What we're talking about is an almost obsessive compulsive clicking and
highlighting of words while we read.

------
vasudeva
Annoying and redundant. I often find myself clicking on a page to either force
focus to that window, or to select text to act as a highlight so I can find my
place easily later on.

This means any accidental doubleclicks are launching new tabs or windows that
I don't want.

If I want a definition of a word, I have more global, convenient ways of
handling that.

Now, if instead double-clicking did something like spawn a topic search
through NYT or news.google.com or something, without the hassle of underlining
every word, I can imagine that would at least _seem_ useful.

------
whacked_new
I dislike it, very much, mostly because it is intrusive (pop up). Its behavior
violates the principle of least surprise, since most websites and applications
don't do that.

If it was an inline popup box in the margin, I would probably like it.

------
aristus
An interesting idea, stupidly mangled by the corporate process. If they manage
to make it useful that would be nice. But I suspect it's just ploy to boost
pageviews, and will be measured solely on that.

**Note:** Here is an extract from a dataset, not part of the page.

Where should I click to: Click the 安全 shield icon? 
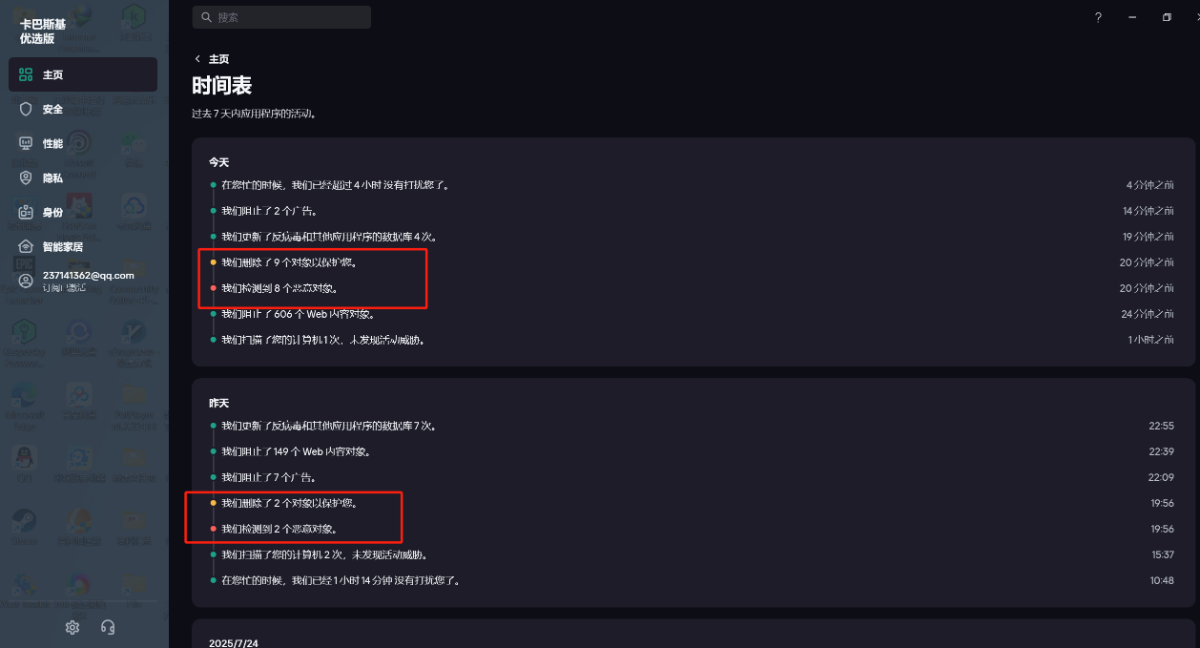click(26, 109)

You can only do one word at a time. I can look up "republic" and "day", but
not the phrase "republic day".

The click time-window is long, about 800msecs. Lots of accidental pvs there.

------
Alex3917
Add the following line to Adblock Plus in Firefox:

<http://*.nytimes.com/js/common/screen/altClickToSearch.js>

That will fix the problem.

------
danw
Dislike it with a passion I normally reserve for "Are you sure you wish to
close this window" popups and lightboxes.

Solutions are to block "altClickToSearch.js" with an adblocker or install a
greasemonkey script such as: <http://userscripts.org/scripts/show/7721>

------
daniel-cussen
It's a terrible idea. I bet someone had to come up with a feature to justify
their IT job and created this monster. This, along with the PR "business"
articles in the fashion section, made me lose the most respect for nytimes.

------
jakewolf
A browser based vocab tool is something I'd be interested in using especially
for more literary sites.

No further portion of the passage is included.